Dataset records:

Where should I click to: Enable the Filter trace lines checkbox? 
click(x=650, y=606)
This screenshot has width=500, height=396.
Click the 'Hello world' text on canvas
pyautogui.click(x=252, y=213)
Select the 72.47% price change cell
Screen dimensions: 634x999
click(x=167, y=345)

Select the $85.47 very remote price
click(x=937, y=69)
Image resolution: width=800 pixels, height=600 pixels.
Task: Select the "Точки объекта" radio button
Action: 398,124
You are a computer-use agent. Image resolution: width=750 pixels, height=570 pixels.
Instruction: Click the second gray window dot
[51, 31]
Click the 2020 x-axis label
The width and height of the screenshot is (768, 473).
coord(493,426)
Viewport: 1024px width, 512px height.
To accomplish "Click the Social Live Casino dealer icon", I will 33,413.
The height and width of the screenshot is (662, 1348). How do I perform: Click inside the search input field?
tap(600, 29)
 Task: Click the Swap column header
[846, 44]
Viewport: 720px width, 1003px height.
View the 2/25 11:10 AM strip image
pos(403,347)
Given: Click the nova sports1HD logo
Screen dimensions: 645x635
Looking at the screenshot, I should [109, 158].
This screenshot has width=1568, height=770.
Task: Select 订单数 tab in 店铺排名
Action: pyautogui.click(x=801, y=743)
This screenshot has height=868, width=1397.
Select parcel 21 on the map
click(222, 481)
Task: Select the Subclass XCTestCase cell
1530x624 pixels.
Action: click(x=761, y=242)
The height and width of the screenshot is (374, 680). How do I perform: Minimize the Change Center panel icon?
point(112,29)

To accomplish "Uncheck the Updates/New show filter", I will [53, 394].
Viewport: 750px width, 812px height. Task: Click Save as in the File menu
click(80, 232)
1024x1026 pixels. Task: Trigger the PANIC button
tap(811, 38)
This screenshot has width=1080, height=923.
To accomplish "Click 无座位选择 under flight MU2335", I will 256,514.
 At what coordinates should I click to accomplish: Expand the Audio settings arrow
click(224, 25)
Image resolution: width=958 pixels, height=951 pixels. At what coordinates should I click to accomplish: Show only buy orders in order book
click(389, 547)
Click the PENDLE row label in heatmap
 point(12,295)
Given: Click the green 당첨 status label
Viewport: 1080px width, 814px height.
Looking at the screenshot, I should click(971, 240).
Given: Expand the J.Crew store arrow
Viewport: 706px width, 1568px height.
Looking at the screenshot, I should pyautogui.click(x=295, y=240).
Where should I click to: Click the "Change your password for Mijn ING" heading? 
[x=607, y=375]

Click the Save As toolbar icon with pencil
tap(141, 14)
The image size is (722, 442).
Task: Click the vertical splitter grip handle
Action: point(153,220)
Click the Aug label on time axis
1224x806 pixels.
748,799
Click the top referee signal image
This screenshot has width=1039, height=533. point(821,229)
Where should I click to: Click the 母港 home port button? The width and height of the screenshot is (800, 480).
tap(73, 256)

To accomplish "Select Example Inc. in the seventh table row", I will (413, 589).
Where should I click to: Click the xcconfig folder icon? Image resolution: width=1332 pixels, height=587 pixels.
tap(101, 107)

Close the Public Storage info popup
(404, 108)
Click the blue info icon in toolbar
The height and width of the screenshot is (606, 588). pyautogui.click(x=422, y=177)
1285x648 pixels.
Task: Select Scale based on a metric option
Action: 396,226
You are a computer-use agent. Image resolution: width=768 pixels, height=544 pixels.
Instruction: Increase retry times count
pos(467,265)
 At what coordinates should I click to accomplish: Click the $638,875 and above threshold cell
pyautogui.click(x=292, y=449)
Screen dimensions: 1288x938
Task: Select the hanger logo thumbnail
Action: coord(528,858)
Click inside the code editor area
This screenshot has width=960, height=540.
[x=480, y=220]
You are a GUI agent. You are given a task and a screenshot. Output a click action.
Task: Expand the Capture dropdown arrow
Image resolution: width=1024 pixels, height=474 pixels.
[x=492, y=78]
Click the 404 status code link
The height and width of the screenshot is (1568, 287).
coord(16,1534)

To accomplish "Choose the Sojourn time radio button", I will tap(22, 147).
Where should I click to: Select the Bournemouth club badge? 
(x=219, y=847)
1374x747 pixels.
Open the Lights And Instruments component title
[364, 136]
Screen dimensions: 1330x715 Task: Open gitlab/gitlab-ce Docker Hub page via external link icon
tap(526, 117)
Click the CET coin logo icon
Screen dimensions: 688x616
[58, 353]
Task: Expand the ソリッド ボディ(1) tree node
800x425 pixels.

WORK REQUEST: Whenever a line of the entries contains "agent", it counts toward the total; state that total alone.

SOLUTION FOR THIS EXERCISE: 3